Diagnostic quality pediatric MRE can be performed on both 1.5- T and 3-T MR scanners. Regardless to the strength field MR, it is very important to tailor the MR protocol to the features of the patient, including patient's size, and breath holds ability. Multiple pediatric MRE protocols have been described in the literature, most of which rely on a variety of axial and coronal pre-contrast and post-contrast pulse sequences acquired after the administration of oral contrast material [1-6]. Antiperistaltic medications, such as intravenous glucagon or hyoscine-N-butylbromide, can be used to reduce bowel peristalsis and improve image quality. Gastrointestinal effect begin very fast (< 1 minute) and the duration is 6.8+/-5.3 minutes for hyoscine-N-butylbromide and 18.3+/-7 minutes for glucagon. For this reason it is recommended use two or three doses each of 0.3 mg/kg to a maximum of 20 mg per dose.
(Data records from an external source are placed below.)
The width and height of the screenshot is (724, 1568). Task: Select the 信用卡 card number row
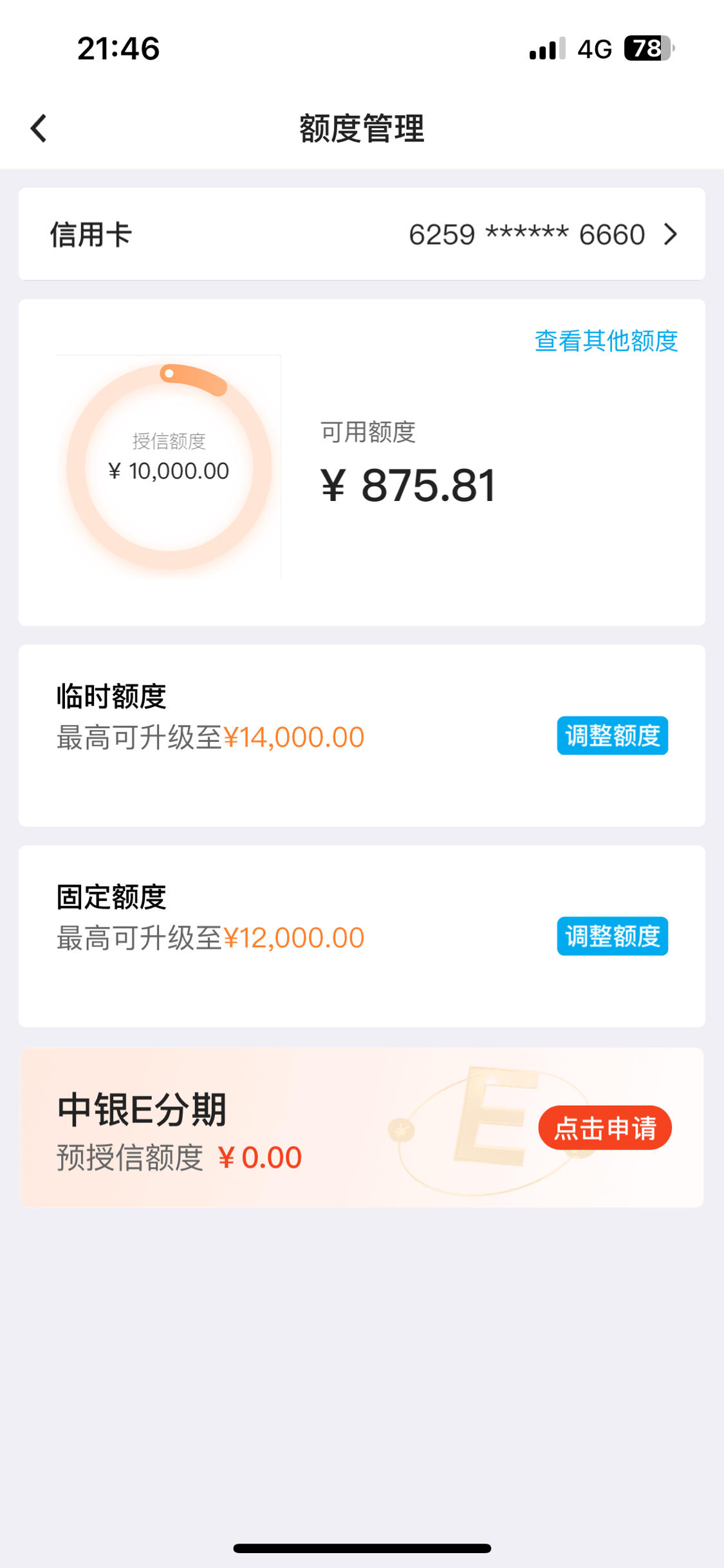click(362, 234)
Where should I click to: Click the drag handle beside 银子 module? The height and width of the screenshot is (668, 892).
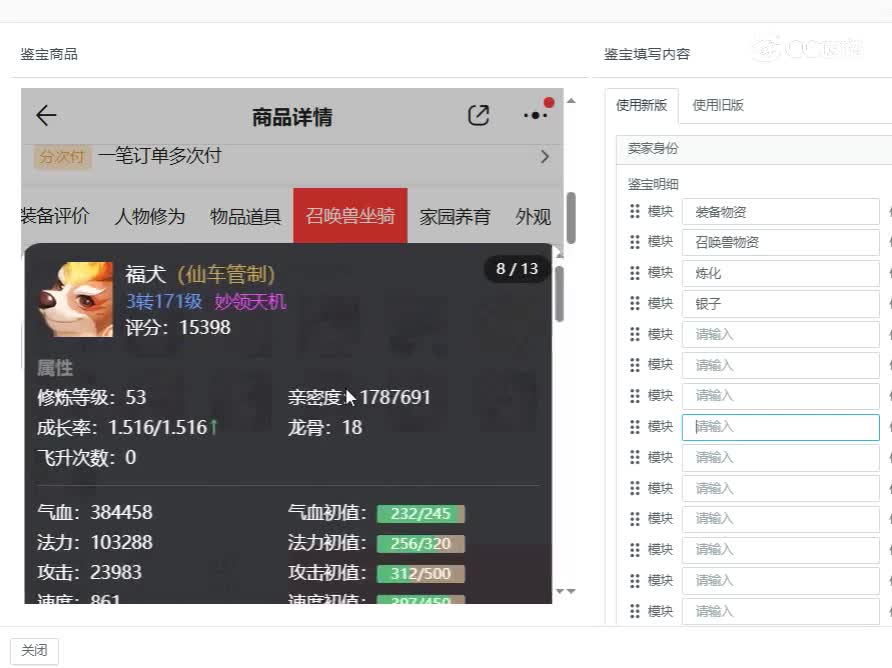tap(634, 304)
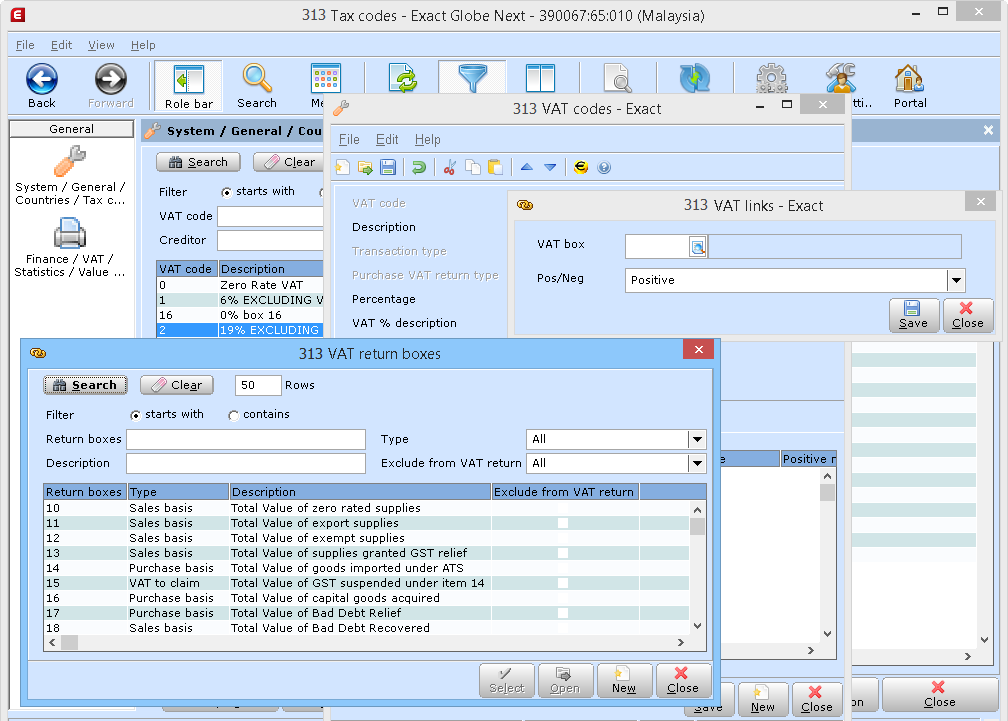
Task: Click New button in VAT return boxes
Action: [x=624, y=680]
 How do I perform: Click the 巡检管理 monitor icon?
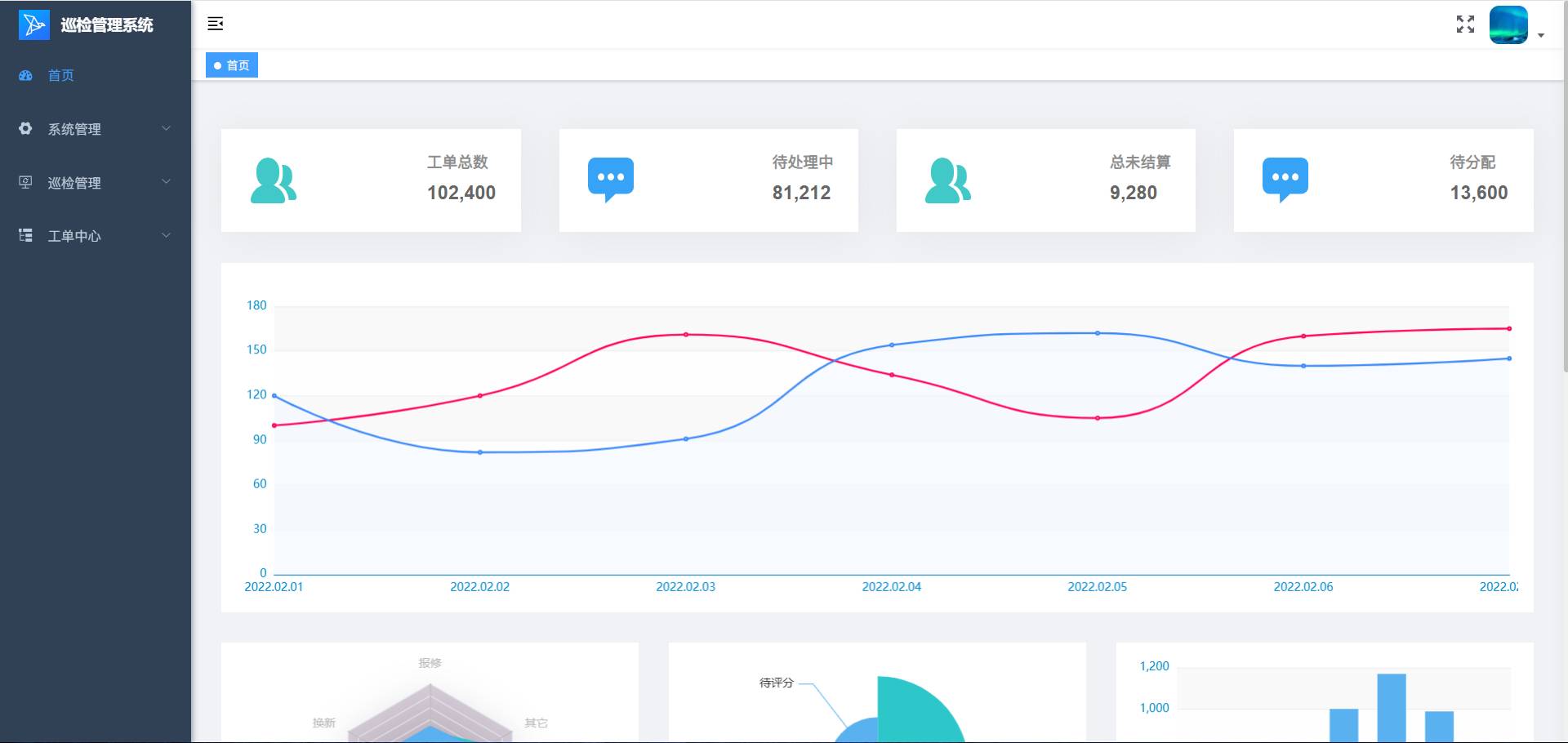click(x=25, y=182)
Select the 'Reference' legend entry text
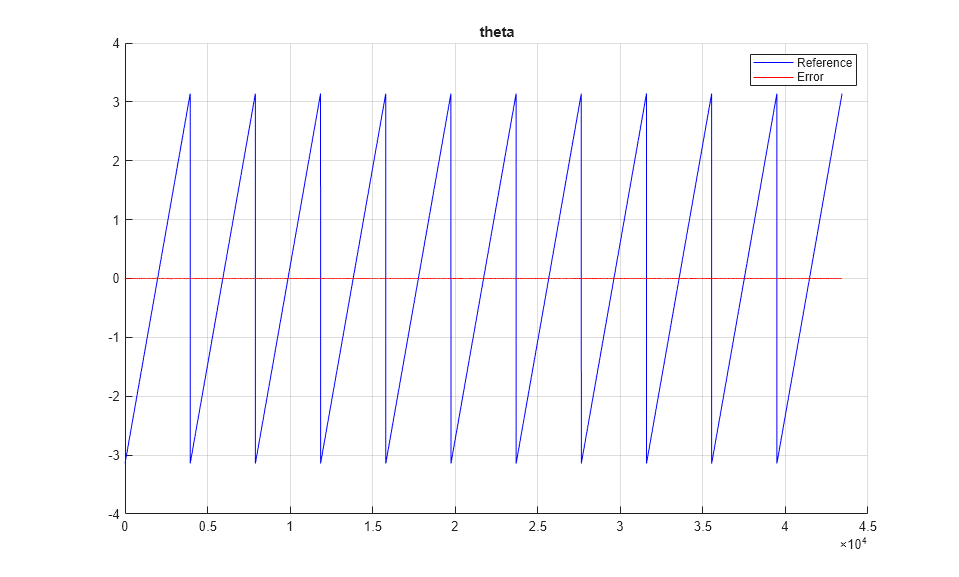 click(x=824, y=63)
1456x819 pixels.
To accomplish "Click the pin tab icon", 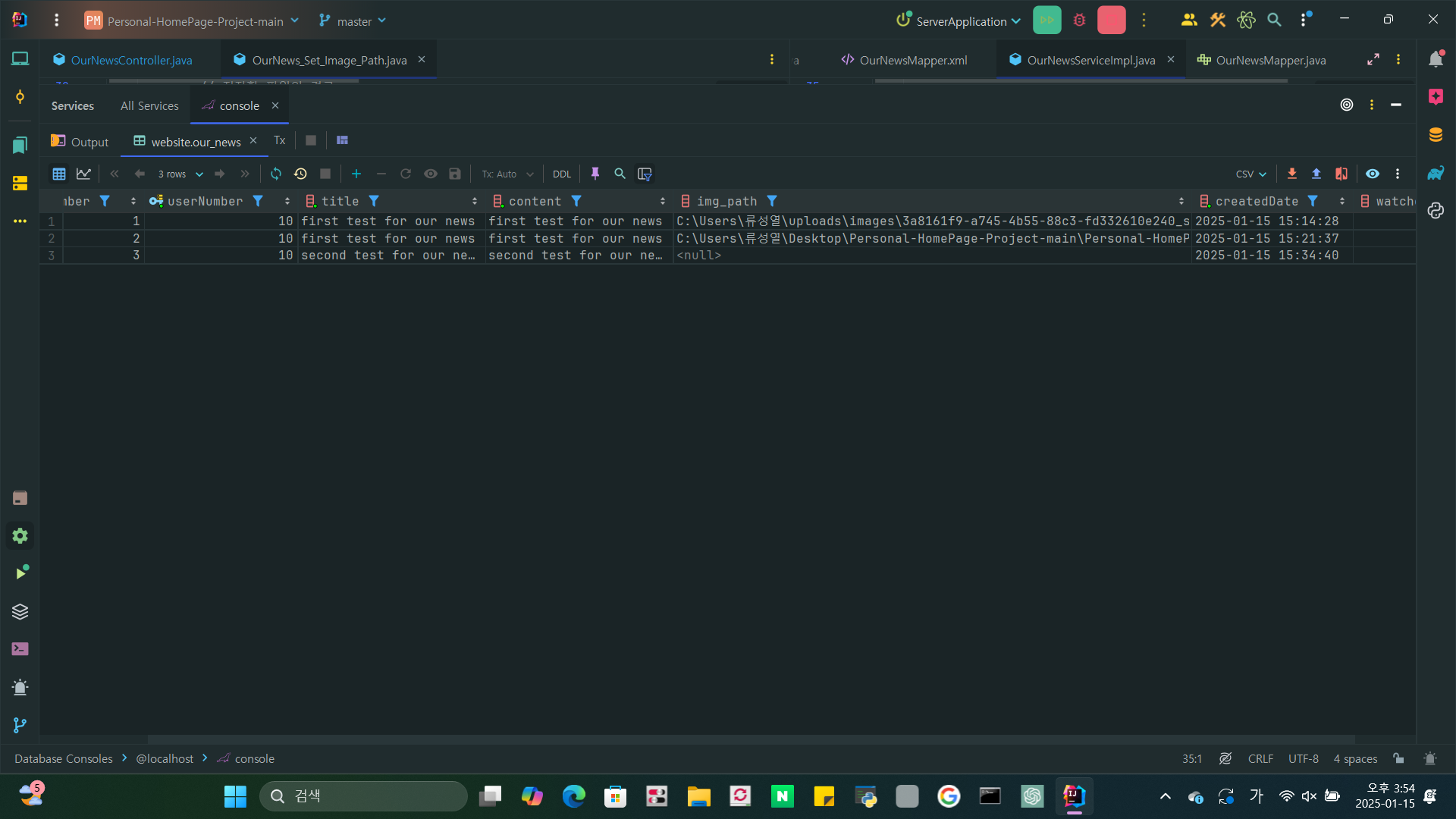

To maximize image quality (signal-to-noise ratio and spatial resolution) while minimizing examination length (using parallel imaging), multichannel surface coils are typically utilized. Usually a comprehensive MR examination of the small bowel usually include: 1) high-resolution ultra-fast sequences such as balanced steady- state free precession (SSFP) and Half-Fourier single-shot turbo spin echo (HASTE) sequences with and without fat suppression; 2) fat-suppressed three-dimensional (3D) T1-weighted breath-hold gradient-echo images of the abdomen and pelvis before and after intravenous gadolinium-based contrast material administration; 3) Diffusion-weighted imaging (DWI). Recent studies have shown that DWI may be useful for detecting active bowel inflammation [7-8]. Despite these advances, DWI has inherent disadvantages, including low spatial resolution and difficulty with exact anatomic localization of suspected areas of abnormality. This problem can be eliminate using colorized, fused DWI and anatomic Single-Shot Fast Spin Echo (SSFSE) T2 images to capitalize on the additional functional information contained in DWI images without losing anatomic detail present in high-resolution T2 weighted images .
Younger patients could be very difficult to scan in MR. Patient preparation prior to imaging and protocol optimization are essential to consistently obtaining high-quality MR images of the young children bowel, especially in children ages 4 to 8 years. This is very important to avoid anesthesia in MR or to use radiation technique, as Computed Tomography.